Le passager clandestin

Simenon, Georges; illustrations  de Loustal
Policier & Thriller
Paris : Omnibus, 2018, 204 pages, 29 €

🙂 🙂 🙂 Sur l'île

A bord du navire qui le mène à Papeete, le major Owen, petit-bourgeois anglais d’une soixantaine d’années, bon vivant et sans profession véritable puisque « joueur de cartes » n’en est pas réellement une, remarque qu’une des barques de sauvetage est occupée par un passager clandestin. Sans jamais le voir ni donc savoir s’il s’agit d’un homme ou d’une femme, Owen se met en tête de pourvoir aux besoins alimentaires de cette personne. A l’arrivée à Papeete, Owen constate que la barque est vide.
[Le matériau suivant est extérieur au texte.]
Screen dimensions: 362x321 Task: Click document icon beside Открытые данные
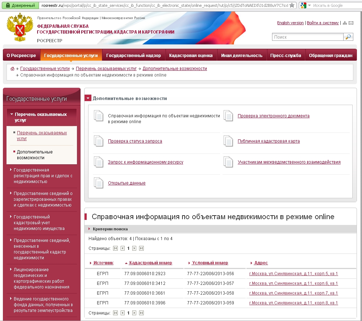coord(99,183)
Même s’il ne l’a avoué à aucun des quelques autres passagers du navire, c’est animé d’un objectif précis que le major débarque sur l’île : il compte y retrouver un jeune homme, héritier d’une immense fortune qui s’ignore et lui prodiguer ses bons conseils. Au fur et à mesure de ses recherches, il en vient à se demander si le passager clandestin et lui-même ne poursuivent pas le même objectif.
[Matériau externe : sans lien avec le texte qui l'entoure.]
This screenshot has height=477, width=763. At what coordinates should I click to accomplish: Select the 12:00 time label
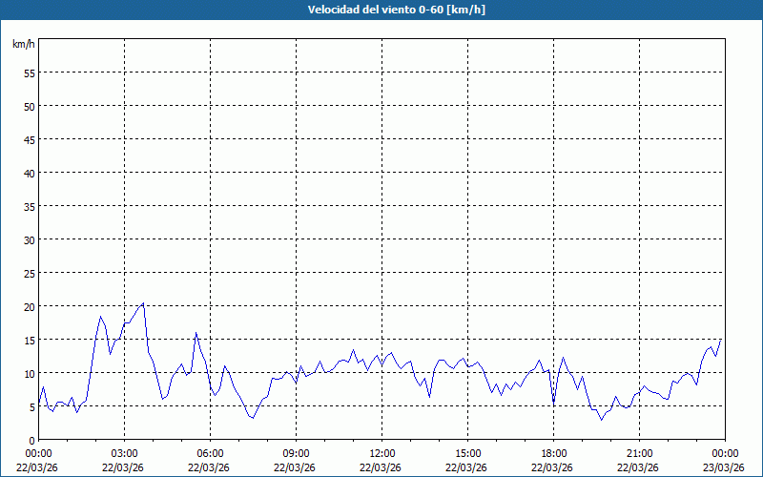382,453
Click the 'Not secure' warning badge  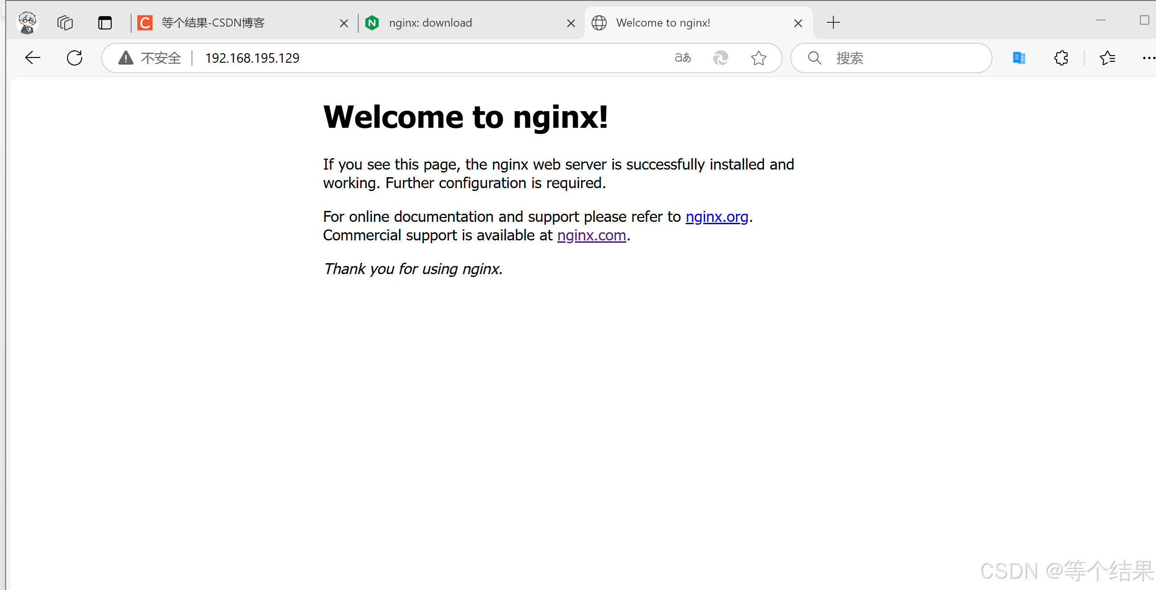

Au temps béni des colonies
Publié pour la première fois en 1947, « Le passager clandestin »convoque les souvenirs amassés par Simenondurant le voyage autour du monde qu’il effectua de 1934 à 1935, et plus précisément ceux des deux mois qu’il passa à Tahiti. Et l’on peut dire qu’il excelle à restituer l’ambiance coloniale type de l’époque : couleurs chatoyantes, chaleur, oiseaux de paradis, langueur et oisiveté. Mais derrière l’image de carte postale, il y a le revers de la médaille, très simenonienne :  si tous les passagers débarquent en traînant chacun leur histoire derrière eux, ils deviennent rapidement les proies des coloniaux déjà présents. La petitesse de la communauté entraîne la fin de l’anonymat qui prévalait au départ de Marseille. Chacun épie ses contemporains, untel a toujours une bonne histoire à raconter sur un autre, tout le monde croit tout savoir sur tout le monde. En même temps, l’île elle-même exerce son emprise sur les nouveaux venus qui, chacun à leur rythme, finissent toujours par « s’encanaquiser », soit se laisser gagner par la perte de repères et de valeurs qui les guidaient avant leur arrivée. Leur séjour devient synonyme de parenthèse dans une existence codifiée, rigide et tracée d’avance. Pour certains, cette parenthèse risque de se prolonger au-delà de leurs prévisions.
Du Simenon pur jus : une histoire sans véritable suspense mais dans laquelle on plonge avec délectation, bercé par ce style si particulier et par les superbes illustrations de Loustal, dont il s’agit ici de la quatrième incursion dans l’univers de Simenon. C’est avec grâce et justesse qu’il colore cette plongée édifiante au cœur de l’âme humaine. Un moment de pause salvateur dans la déferlante continue de nouveautés littéraires, comme un retour à une part d’essentiel.